• [Text section]:
* * *

China holding 2 Japanese citizens on spying allegations

Men on bicycles go past the Japanese Embassy in Beijing

Men on bicycles go past the Japanese Embassy in Beijing

China has arrested two Japanese citizens on spying allegations, officials said yesterday.
Japanese Chief Cabinet Spokesman Yoshihide Suga told reporters that the two were detained in May, one in Zhejiang province and the other in Liaoning. China said the two are suspected of spying.
Suga said that the Japanese government knew about the arrests soon after the two were detained, but withheld the information due to safety reasons.
He refused to give details on the arrests, including the specific allegations the two face. Earlier, Suga said that the Japanese government “absolutely (does) no such thing,” referring to sending spies to other countries.
The government has provided support for the two through Japanese diplomatic establishments, Suga said, without elaborating. A Foreign Ministry official in charge of the safety of overseas Japanese said the two were in good health, but that any prospect for their release was not known.

* * *

• [Jobs]:
- 1) Answer these from the spying arrests report:
(a) In what month were the two Japanese citizens detained?
(b) In which two provinces were they detained?
(c) What did a Foreign Ministry official say about the two citizens' health?
- 2) Rewrite the stretch of the spying arrests report from "Suga said that the Japanese government knew" through "to other countries.", substituting "detentions" for "arrests".
- 3) Pick up the spying arrests report at its last sentence and write what comes next.
The data after this point has no role in the work on the spying arrests report.

• [Data segment]:
* * *

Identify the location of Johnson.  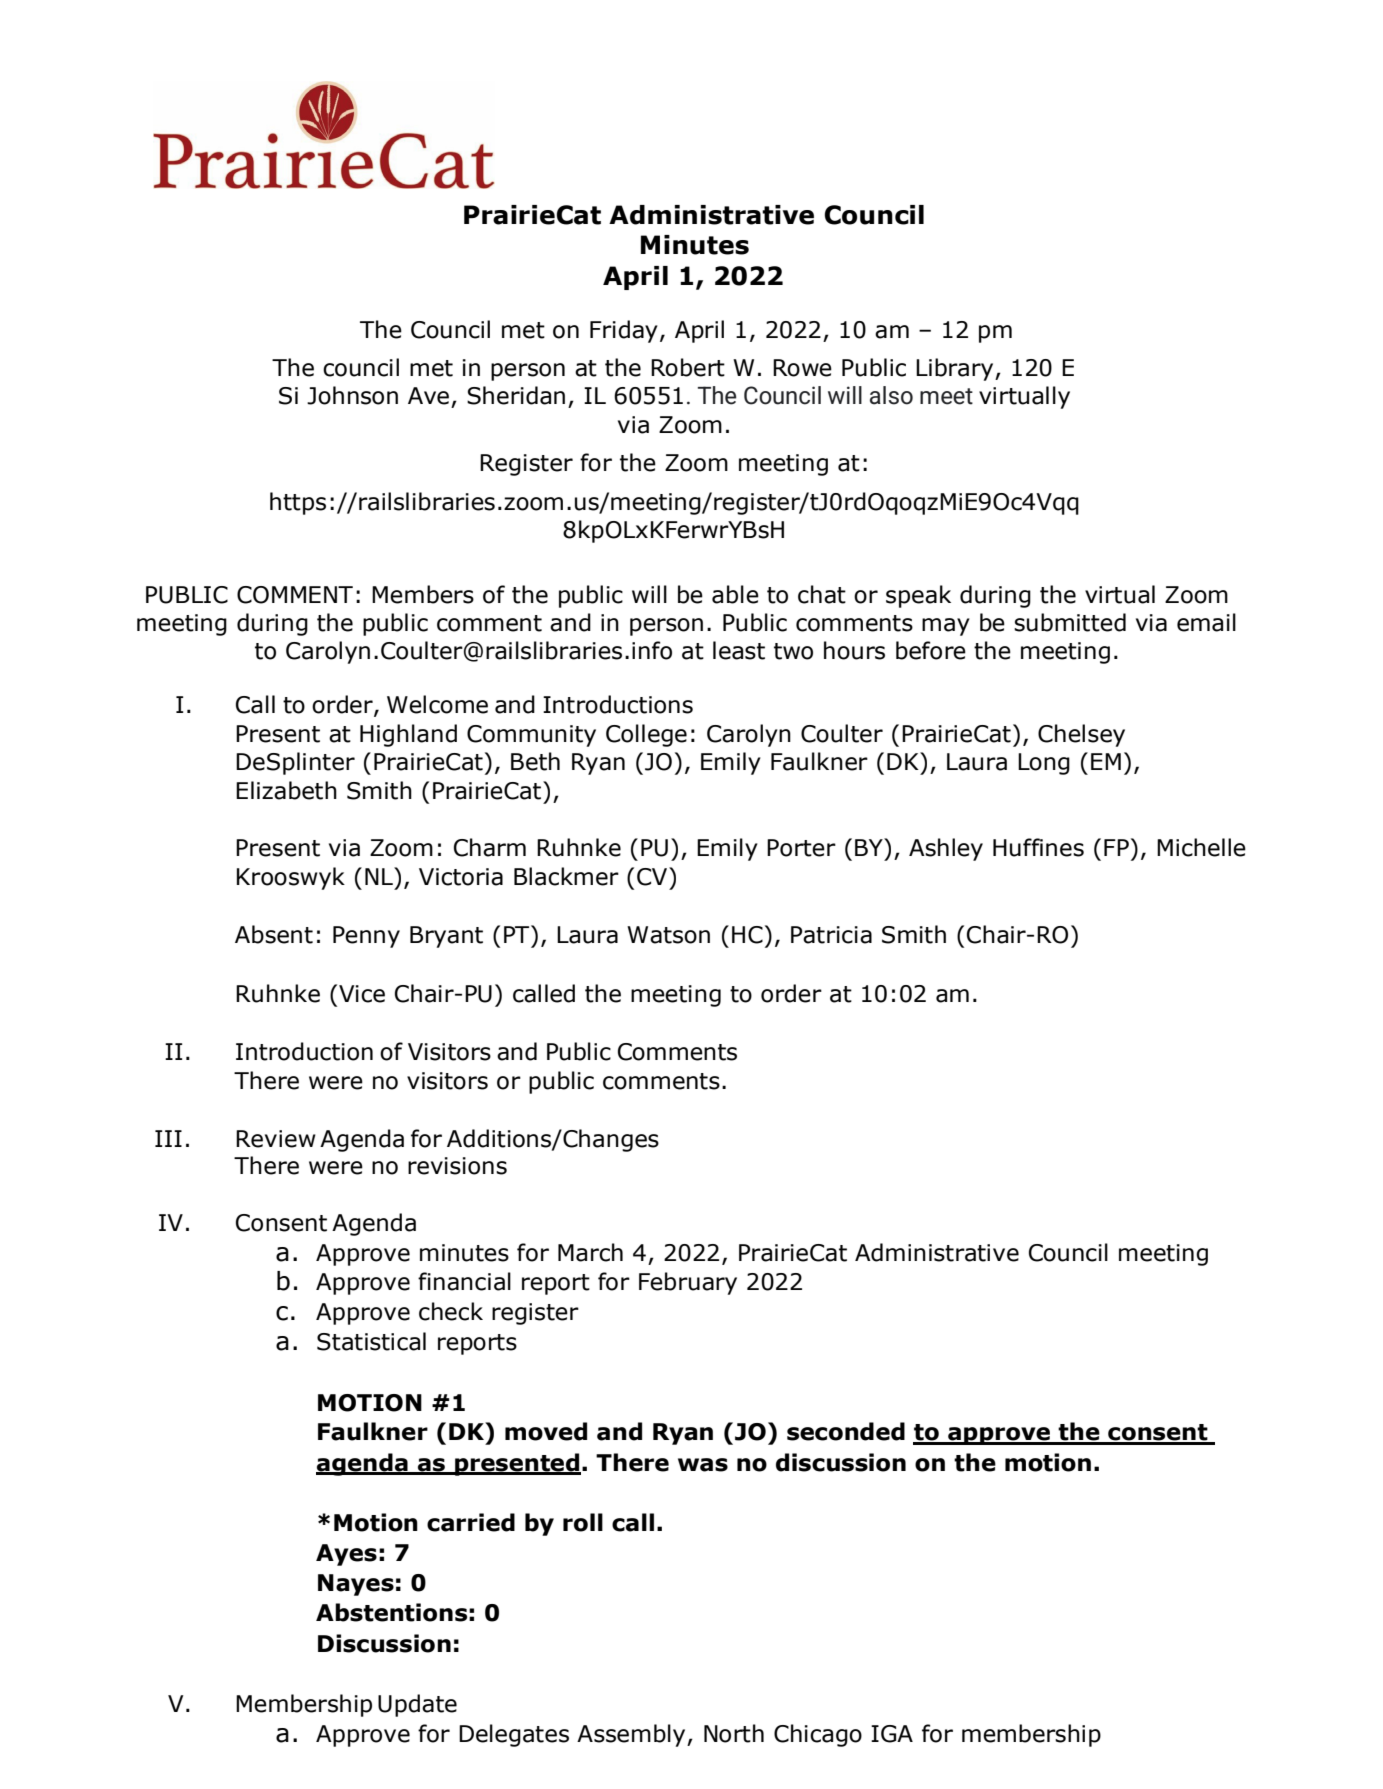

* * *

• [Answers given]:
- 1)
(a) May
(b) Zhejiang and Liaoning
(c) They were in good health.

- 2)
Suga said that the Japanese government knew about the detentions soon after the two were detained, but withheld the information due to safety reasons.
He refused to give details on the detentions, including the specific allegations the two face. Earlier, Suga said that the Japanese government “absolutely (does) no such thing,” referring to sending spies to other countries.

- 3)
China’s government said authorities arrested the two on suspicion of spying.
“The legal basis of the arrests is that these two people engaged in spying in China,” Chinese Foreign Ministry spokesman Hong Lei said at a regular briefing Wednesday in Beijing. “If there’s anything in common for these two people, it’s that both of them engaged in spying in China.”
Japanese newspapers and television stations reported that the two were both men. One was apprehended near military facilities in coastal Zhejiang, and the other near the border with North Korea at about the same time, according to the reports, which cited unnamed sources familiar with Japan-China affairs. Kyodo News agency reported that a third Japanese man was also in custody over an unknown allegation.
Satoshi Tomisaka, a China expert at Takushoku University, said that the arrests reflected China’s tightening of its surveillance against growing foreign influence, a move that reflects President Xi Jinping’s leadership.
“We can assume that underlings believe tightening control is what the leadership wants them to do, and acting faithfully,” he told Japanese national broadcaster NHK.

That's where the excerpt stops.